■ **Exercise goal**:
Everything in the data below is left aside except the lines from the one containing "August 27, 2026 (46, 1330)" through the one containing "वन विभाग के"; repeat those exactly.

━━━━━━

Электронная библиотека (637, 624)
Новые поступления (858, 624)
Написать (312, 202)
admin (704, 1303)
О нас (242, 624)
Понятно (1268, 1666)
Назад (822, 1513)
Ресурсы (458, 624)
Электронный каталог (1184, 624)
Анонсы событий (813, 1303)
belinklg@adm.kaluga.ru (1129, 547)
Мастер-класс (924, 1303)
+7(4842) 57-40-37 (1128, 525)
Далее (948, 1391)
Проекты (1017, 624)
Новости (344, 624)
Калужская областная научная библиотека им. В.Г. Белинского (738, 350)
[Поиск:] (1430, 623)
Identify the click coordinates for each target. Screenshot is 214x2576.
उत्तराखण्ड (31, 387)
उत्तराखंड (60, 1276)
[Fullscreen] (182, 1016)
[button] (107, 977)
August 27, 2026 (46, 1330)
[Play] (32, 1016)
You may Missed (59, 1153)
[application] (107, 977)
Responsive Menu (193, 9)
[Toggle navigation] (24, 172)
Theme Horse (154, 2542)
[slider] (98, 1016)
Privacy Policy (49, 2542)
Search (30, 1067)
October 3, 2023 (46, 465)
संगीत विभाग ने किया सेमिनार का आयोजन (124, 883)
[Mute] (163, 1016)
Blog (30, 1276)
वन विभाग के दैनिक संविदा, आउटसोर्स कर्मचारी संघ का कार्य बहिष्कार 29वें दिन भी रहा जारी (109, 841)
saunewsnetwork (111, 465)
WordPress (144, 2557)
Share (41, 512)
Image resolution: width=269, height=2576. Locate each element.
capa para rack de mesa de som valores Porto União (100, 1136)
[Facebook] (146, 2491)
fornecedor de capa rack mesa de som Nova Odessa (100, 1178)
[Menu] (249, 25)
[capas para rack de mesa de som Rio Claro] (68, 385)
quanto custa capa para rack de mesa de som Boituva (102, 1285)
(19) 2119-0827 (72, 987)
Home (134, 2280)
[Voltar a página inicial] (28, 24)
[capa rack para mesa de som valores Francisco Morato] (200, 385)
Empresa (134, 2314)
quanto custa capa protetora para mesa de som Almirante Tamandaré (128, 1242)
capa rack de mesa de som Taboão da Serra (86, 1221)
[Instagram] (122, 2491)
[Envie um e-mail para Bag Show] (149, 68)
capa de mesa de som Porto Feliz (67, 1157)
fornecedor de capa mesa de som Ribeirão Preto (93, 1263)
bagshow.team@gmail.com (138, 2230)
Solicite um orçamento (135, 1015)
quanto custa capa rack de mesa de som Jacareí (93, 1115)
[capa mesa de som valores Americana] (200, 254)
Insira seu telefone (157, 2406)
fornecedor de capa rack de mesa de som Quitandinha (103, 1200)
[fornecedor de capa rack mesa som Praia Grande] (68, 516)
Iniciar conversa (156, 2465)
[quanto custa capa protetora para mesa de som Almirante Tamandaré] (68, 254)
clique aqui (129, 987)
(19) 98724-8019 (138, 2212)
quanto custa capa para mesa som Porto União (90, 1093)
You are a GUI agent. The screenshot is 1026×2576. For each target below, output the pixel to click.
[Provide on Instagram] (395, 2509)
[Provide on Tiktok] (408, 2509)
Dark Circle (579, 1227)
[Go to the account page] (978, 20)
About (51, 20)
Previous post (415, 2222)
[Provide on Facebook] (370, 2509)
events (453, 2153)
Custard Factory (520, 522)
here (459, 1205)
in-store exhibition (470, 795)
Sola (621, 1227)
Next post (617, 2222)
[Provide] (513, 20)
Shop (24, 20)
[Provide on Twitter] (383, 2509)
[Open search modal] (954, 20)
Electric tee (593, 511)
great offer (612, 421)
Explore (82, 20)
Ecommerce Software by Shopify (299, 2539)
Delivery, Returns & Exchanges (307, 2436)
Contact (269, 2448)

━━━━━━

■ **Expected output**:
August 27, 2026 (46, 1330)
[Play] (32, 1016)
You may Missed (59, 1153)
[application] (107, 977)
Responsive Menu (193, 9)
[Toggle navigation] (24, 172)
Theme Horse (154, 2542)
[slider] (98, 1016)
Privacy Policy (49, 2542)
Search (30, 1067)
October 3, 2023 (46, 465)
संगीत विभाग ने किया सेमिनार का आयोजन (124, 883)
[Mute] (163, 1016)
Blog (30, 1276)
वन विभाग के दैनिक संविदा, आउटसोर्स कर्मचारी संघ का कार्य बहिष्कार 29वें दिन भी रहा जारी (109, 841)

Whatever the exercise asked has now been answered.